Assignment: Could you repeat exactly the lines from the one containing "The width and height of the screenshot is (1434, 844)." through the last line of the records, with no pictures?

[[ Source material, beginning ]]

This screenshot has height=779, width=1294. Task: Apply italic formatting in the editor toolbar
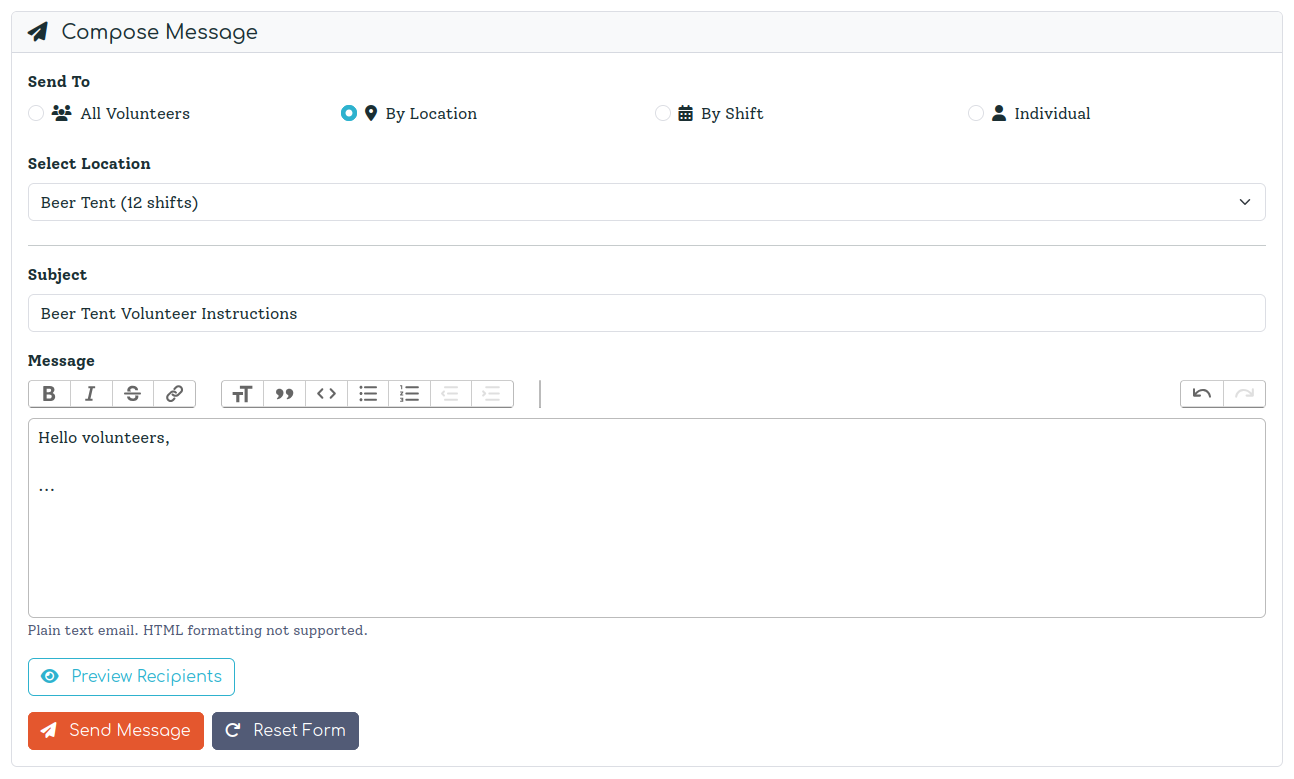[x=90, y=393]
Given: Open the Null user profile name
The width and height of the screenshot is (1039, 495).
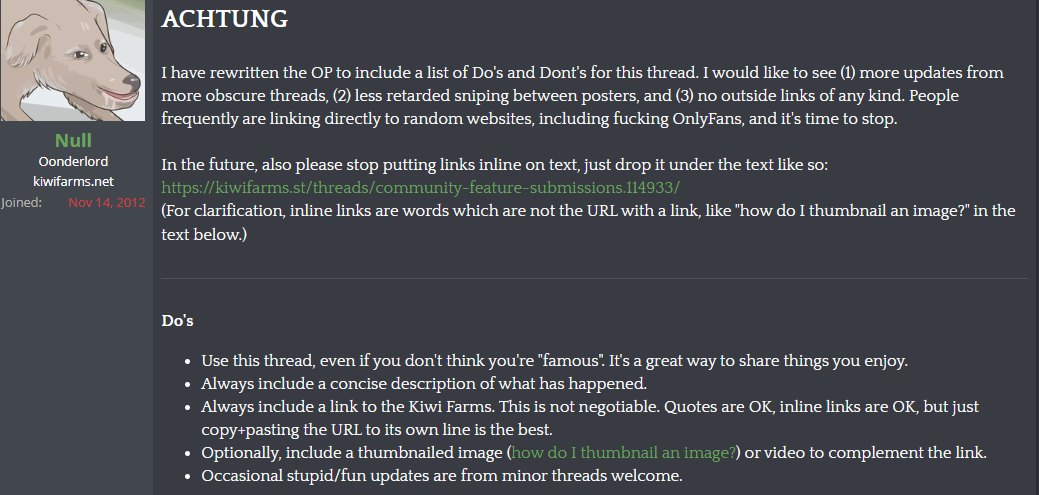Looking at the screenshot, I should (x=73, y=141).
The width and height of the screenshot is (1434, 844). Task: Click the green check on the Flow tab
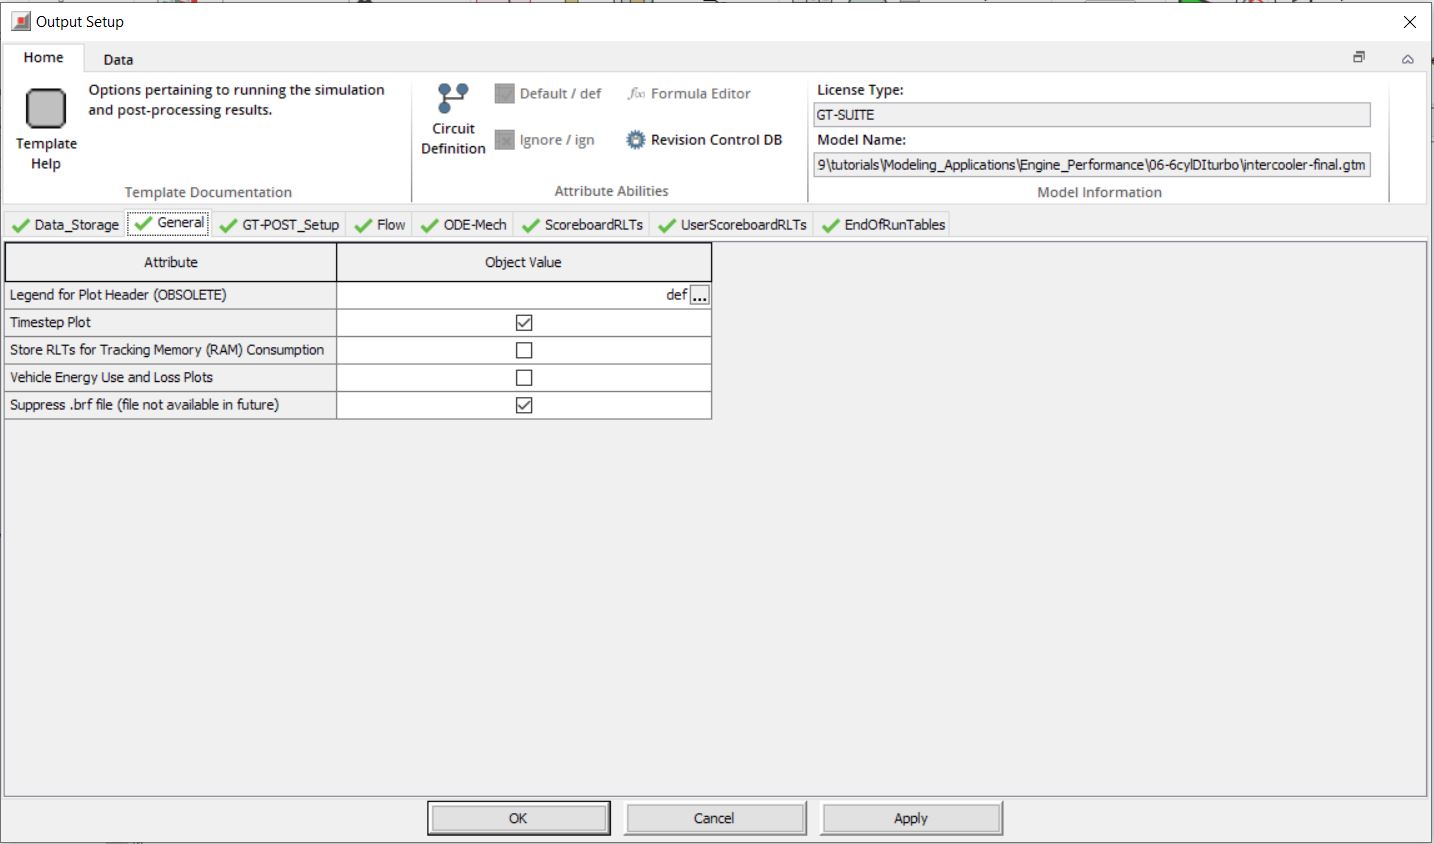pyautogui.click(x=364, y=224)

[[ Source material, end ]]

Reply to the exercise:
The width and height of the screenshot is (1434, 844). Task: Click the green check on the Flow tab
pyautogui.click(x=364, y=224)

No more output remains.